Why Casablanca hosted the world’s most sensitive meeting?
Russia's deputy foreign minister has revealed that representatives of the five nuclear powers met secretly in Casablanca weeks ago Russia chose to make public a meeting no one had breathed a word about. Sergueï Riabkov, Russia’s deputy foreign minister, disclosed at an international security forum that representatives of the five recognised nuclear powers — the United States, Russia, China, France and the United Kingdom — gathered “a few weeks ago” in Casablanca, under British coordination.
The meeting took place at expert level, not at the level of ministers or foreign affairs chiefs. Washington, Beijing, Paris and London have none of them confirmed the disclosure.
Riabkov was careful to manage expectations. Dialogue within the “nuclear five” has not completely frozen, he said, but is limited to the working level and covers “only a restricted number of subjects”.
The Casablanca meeting went far beyond ordinary diplomatic coordination — it was a strategic rescue operation targeting the prevention of a collapse of the international nuclear guarantee system. — Dr Alexeï Arbatov · Primakov Institute · exclusive interview, 24SAA/MT · June 2026
Speaking exclusively to 24SAA/MT, Dr Alexeï Arbatov of Moscow’s Primakov Institute offered a sharper reading. The Casablanca meeting, he said, was not routine coordination — it was a “strategic rescue operation” for an international nuclear guarantee system showing accelerating fractures.

Three highly sensitive topics were on the table: redefining military contact lines in active conflict zones — Ukraine, the Middle East, the Indo-Pacific — to reduce the risk of accidental triggering of nuclear deterrence mechanisms; strengthening joint oversight of fissile materials amid fears of enrichment technology reaching non-state actors; and establishing a “tactical silence protocol” governing advance notification and information exchange around strategic manoeuvres — a proposal that has previously met US resistance on the grounds that it could expose sensitive military data.
On Morocco’s role, Arbatov was explicit: the choice of Casablanca reflected a shift in Russia’s thinking about what kind of diplomatic space is appropriate for negotiations of this sensitivity. Traditional capitals, he argued, are now governed by media pressure and complex political entanglements. Casablanca offers a more balanced diplomatic environment — one that allows sensitive information to be exchanged with less risk of leaks or immediate political exploitation.
An American reading: AI, the ‘nuclear hotline’ and why Morocco was chosen
Dr Heather Williams, director of the Advanced Nuclear Policy programme at the Center for Strategic and International Studies (CSIS) in Washington, offered a parallel but distinct analysis in an exclusive interview with 24SAA/MT.
The American delegation, she said, operated on what she called “selective transparency” — focused on strengthening shared early warning systems, reassessing the application of Article 4 of the NPT on peaceful nuclear uses, and closing loopholes that could allow civilian programmes to acquire quasi-military capabilities.

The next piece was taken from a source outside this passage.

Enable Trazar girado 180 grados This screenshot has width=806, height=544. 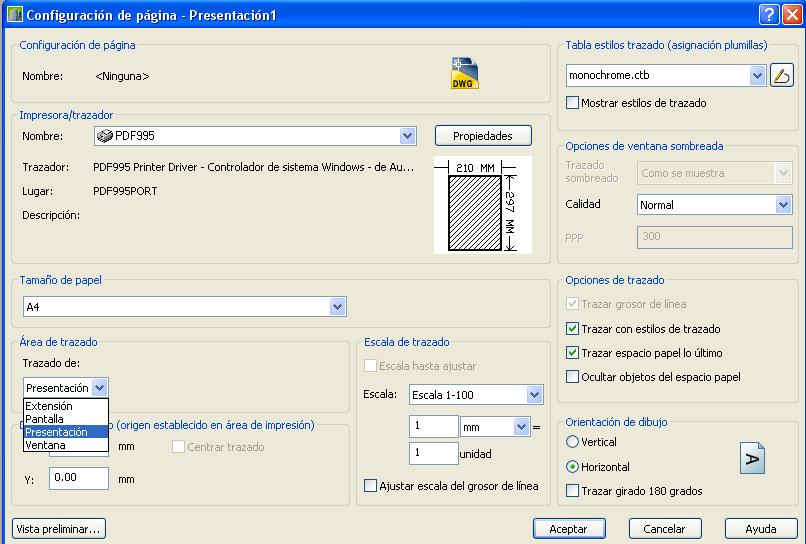point(573,491)
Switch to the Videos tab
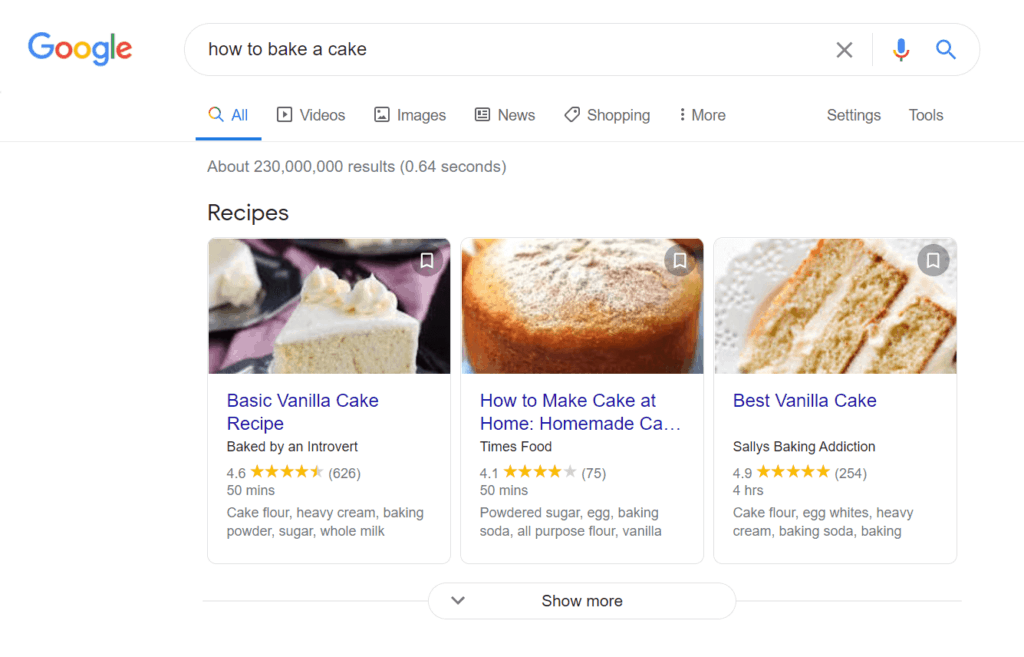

She also revealed a preliminary agreement on establishing a direct technical communication line linking nuclear operations centres in Washington, Moscow and Beijing around the clock, using a three-layer encryption system designed to reduce the risk of misreading radar signals or ballistic missile movements.
On Morocco’s selection, Williams was direct: it was not accidental. The choice rested on precise criteria — institutional stability, practical neutrality, and the capacity to host competing parties without imposing external agendas. “The absence of trust between the great powers”, she said, “does not eliminate a shared interest in preventing a slide toward catastrophic confrontation”.
Her most urgent warning was reserved for the closing of her interview: the entry of artificial intelligence and autonomous command systems into nuclear deterrence architectures may reduce decision-making time from minutes to seconds — making any error in the reading of military signals capable of triggering an unprecedented crisis in the history of the international system.